*** Opening Supplied records ***

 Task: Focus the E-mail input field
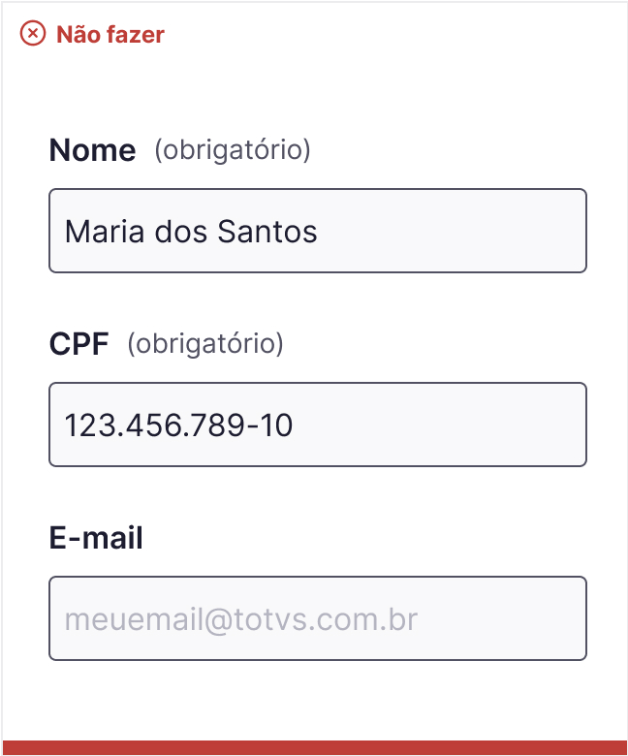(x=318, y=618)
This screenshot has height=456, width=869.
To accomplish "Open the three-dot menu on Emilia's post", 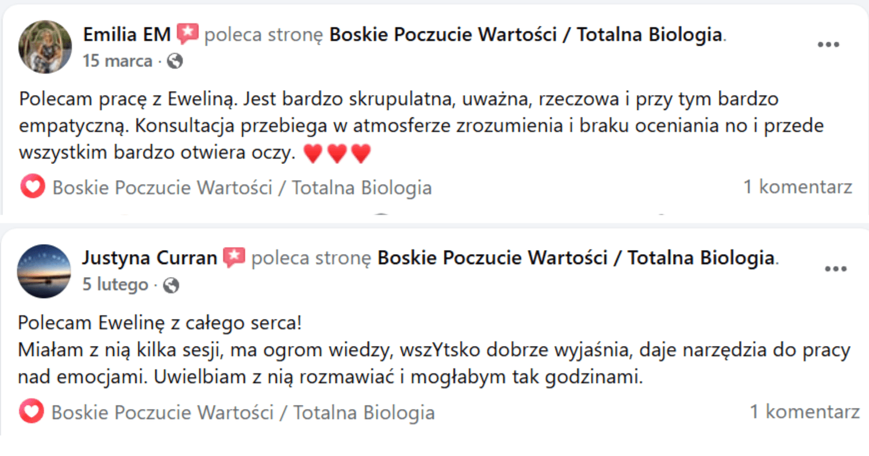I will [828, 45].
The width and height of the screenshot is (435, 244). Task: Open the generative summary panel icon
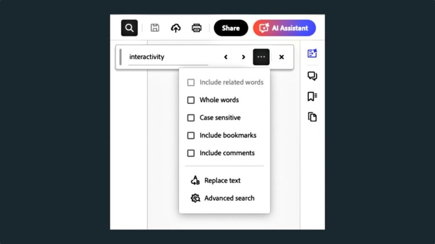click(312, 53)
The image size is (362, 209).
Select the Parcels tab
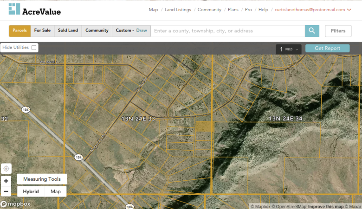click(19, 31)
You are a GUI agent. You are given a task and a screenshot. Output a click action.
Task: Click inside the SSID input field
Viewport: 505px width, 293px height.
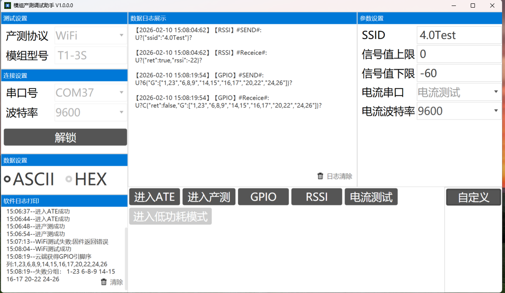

*** Closing Supplied records ***

> [Problem requirements]:
Your answer should consist solely of the lines from the one with "Select the Parcels tab" through the last line of the entries, restated word for word, with the pictures omitted.

> [Expected output]:
Select the Parcels tab
click(19, 31)
You are a GUI agent. You are given a task and a screenshot. Output a click action.
Task: Click inside the SSID input field
Viewport: 505px width, 293px height.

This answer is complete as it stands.